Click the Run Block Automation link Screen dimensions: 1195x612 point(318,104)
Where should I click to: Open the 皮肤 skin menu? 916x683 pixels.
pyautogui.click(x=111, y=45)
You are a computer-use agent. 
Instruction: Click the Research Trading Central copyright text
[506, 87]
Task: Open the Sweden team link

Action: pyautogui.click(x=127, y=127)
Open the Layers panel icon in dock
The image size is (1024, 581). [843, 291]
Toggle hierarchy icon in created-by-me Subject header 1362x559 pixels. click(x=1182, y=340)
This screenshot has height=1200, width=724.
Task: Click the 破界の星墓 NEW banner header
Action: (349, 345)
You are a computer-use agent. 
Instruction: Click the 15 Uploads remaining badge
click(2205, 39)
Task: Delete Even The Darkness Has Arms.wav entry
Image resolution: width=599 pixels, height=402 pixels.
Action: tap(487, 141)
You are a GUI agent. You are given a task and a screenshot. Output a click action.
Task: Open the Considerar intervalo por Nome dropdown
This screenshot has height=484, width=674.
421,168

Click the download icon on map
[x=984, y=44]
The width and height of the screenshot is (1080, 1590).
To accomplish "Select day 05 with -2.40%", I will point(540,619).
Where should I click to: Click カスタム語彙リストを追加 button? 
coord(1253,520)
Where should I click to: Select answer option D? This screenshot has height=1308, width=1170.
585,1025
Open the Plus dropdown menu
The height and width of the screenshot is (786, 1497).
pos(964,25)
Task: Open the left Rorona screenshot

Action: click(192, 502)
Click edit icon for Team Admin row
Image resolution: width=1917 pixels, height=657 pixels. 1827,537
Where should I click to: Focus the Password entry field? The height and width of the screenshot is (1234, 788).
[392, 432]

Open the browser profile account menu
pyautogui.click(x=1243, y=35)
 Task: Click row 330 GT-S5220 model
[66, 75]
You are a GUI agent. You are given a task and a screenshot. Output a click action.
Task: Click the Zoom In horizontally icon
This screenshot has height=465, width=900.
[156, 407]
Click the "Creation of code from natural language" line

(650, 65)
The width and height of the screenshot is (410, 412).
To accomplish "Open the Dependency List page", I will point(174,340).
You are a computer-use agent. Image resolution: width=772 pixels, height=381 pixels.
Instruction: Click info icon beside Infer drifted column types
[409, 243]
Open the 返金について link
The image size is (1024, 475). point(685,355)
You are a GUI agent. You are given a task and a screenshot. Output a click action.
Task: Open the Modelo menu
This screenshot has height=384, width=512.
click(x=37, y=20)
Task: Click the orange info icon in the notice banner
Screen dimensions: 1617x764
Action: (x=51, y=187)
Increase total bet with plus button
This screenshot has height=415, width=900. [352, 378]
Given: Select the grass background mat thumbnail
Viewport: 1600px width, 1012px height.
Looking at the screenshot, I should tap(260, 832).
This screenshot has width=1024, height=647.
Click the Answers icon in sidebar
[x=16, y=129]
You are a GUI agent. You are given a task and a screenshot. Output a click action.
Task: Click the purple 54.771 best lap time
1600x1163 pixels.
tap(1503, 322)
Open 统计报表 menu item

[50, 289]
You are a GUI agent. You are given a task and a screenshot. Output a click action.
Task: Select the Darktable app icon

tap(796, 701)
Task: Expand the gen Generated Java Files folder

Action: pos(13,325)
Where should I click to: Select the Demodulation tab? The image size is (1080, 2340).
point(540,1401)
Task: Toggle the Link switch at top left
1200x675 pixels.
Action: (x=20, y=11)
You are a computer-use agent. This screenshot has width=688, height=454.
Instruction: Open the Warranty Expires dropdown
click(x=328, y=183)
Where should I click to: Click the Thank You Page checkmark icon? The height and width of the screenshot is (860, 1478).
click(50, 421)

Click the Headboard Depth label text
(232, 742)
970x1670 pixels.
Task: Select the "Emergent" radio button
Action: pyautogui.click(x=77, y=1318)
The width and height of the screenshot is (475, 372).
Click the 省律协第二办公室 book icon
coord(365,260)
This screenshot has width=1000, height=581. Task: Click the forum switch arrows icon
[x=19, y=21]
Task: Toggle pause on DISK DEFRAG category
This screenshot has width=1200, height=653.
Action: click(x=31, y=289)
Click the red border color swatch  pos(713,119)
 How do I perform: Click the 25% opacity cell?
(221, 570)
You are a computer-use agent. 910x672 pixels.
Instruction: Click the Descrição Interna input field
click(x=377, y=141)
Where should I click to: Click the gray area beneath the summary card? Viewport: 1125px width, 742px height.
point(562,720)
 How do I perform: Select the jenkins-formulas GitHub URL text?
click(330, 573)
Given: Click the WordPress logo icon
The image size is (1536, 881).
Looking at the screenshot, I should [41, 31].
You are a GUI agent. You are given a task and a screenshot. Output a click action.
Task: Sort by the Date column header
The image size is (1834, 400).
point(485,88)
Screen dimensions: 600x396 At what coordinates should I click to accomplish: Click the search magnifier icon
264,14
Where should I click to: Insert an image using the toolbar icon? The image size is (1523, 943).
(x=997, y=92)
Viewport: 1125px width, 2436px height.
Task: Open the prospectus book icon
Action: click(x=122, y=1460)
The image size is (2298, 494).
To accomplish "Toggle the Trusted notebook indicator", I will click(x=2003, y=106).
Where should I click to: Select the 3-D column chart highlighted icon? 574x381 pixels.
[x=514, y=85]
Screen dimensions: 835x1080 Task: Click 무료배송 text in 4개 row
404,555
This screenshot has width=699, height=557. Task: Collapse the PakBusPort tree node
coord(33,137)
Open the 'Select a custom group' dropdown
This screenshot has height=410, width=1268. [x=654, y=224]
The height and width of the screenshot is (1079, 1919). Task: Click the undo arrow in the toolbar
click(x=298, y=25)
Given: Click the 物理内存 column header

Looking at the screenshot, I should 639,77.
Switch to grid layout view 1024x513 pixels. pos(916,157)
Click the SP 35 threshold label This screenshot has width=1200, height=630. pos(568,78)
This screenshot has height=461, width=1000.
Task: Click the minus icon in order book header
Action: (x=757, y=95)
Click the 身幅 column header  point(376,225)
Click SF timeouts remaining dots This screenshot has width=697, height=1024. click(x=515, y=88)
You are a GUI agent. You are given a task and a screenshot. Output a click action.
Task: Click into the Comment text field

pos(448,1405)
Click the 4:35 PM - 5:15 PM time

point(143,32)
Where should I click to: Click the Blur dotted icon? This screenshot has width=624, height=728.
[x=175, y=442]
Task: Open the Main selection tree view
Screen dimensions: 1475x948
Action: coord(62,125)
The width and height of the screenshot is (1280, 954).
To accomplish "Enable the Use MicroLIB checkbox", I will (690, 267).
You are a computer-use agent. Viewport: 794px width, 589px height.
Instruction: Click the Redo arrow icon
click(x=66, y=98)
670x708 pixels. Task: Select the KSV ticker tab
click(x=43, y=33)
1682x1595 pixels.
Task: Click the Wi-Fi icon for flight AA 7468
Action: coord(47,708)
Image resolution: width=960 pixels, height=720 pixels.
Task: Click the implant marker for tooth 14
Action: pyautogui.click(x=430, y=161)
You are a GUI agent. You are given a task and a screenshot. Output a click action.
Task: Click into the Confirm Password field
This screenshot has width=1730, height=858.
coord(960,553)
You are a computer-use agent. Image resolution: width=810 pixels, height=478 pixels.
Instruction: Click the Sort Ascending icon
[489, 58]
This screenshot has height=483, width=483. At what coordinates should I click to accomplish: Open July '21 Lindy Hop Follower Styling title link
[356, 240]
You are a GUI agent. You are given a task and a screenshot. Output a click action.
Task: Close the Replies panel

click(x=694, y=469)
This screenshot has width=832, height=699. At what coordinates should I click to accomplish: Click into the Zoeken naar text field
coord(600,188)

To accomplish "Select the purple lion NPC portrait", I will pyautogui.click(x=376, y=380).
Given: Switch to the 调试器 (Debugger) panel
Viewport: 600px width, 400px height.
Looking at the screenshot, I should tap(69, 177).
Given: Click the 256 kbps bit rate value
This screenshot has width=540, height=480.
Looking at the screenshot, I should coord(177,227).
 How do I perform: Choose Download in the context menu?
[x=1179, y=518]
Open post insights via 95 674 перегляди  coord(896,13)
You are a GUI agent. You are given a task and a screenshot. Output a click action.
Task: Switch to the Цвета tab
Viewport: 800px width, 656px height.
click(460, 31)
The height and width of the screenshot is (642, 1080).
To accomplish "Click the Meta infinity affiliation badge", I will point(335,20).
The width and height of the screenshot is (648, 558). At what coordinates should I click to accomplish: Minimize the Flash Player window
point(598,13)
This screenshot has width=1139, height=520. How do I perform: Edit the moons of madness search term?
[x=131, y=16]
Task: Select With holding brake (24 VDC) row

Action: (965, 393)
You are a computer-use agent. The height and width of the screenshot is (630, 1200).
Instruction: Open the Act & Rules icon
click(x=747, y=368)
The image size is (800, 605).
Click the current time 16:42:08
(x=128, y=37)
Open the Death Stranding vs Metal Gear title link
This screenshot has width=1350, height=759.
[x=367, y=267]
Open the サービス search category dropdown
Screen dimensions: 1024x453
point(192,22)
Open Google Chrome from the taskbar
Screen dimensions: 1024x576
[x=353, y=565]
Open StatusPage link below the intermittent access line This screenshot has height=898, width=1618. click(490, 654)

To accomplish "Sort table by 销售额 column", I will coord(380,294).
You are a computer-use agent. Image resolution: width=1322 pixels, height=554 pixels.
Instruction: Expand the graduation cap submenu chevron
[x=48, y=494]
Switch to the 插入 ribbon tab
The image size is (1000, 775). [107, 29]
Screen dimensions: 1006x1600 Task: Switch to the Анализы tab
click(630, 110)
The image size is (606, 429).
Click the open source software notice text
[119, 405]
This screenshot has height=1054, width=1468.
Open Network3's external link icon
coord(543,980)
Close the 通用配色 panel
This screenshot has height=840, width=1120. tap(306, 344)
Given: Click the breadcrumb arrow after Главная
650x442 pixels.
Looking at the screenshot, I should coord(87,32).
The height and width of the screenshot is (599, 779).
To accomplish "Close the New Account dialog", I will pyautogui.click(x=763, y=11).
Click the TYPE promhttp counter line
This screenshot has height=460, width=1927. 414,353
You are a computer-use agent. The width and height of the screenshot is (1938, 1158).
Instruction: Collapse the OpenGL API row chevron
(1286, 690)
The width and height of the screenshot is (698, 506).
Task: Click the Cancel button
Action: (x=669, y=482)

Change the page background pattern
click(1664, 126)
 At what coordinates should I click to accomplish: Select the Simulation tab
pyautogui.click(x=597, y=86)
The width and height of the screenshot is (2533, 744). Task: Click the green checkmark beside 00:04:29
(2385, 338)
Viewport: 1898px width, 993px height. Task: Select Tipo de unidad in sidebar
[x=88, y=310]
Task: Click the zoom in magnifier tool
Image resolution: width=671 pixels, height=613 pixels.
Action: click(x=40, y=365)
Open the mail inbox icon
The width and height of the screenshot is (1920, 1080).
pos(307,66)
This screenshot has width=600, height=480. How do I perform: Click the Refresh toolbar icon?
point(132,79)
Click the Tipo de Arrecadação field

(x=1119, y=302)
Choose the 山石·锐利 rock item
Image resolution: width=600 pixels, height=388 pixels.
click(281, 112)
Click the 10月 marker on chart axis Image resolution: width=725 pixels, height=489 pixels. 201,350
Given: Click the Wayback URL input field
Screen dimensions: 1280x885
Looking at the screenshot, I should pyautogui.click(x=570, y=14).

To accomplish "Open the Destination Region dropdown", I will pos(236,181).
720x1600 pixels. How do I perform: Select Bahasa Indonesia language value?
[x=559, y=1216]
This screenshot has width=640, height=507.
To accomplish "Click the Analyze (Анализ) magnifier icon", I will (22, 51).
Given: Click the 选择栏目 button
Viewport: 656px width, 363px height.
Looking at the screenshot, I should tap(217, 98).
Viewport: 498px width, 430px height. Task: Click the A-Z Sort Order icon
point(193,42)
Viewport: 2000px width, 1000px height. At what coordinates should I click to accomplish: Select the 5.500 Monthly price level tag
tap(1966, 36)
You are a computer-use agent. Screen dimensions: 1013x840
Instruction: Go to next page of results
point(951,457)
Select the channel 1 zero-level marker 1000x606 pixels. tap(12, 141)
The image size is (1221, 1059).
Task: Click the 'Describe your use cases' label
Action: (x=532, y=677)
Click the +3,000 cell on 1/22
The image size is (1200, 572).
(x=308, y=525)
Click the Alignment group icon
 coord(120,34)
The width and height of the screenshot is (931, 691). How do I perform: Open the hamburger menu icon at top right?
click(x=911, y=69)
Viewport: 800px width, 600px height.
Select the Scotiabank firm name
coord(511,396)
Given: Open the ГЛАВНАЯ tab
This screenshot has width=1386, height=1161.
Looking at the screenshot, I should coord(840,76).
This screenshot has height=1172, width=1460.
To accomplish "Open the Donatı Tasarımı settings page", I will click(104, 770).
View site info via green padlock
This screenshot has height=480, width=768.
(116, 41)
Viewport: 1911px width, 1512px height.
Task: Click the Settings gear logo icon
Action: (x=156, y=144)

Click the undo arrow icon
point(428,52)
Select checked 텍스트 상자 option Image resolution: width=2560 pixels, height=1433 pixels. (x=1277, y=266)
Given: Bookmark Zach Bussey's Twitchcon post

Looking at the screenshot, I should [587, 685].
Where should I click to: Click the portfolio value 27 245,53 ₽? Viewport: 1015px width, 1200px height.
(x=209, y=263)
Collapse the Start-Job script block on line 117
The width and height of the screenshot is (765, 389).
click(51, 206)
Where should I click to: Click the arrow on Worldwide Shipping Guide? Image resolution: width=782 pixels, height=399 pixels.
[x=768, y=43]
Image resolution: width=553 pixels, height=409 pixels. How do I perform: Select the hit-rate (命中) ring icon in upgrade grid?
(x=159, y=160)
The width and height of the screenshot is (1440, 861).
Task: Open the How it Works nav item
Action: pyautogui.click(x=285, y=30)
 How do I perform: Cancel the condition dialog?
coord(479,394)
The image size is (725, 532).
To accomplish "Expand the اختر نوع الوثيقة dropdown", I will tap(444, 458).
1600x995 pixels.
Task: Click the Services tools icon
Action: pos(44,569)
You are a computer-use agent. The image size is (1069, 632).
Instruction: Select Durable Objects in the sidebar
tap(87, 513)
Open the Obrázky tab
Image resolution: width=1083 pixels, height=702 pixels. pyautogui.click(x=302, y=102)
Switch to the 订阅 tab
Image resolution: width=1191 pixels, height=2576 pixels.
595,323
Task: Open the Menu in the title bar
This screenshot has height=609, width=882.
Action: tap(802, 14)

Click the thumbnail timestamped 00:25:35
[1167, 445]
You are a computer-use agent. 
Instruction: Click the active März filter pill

▸ WHAT YOU ARE ASKED TO DO
If a line in the material above contains the word "purple", copy it.

▸ TASK SOLUTION
Task: Click the purple 54.771 best lap time
To accomplish "Select the purple lion NPC portrait", I will pyautogui.click(x=376, y=380).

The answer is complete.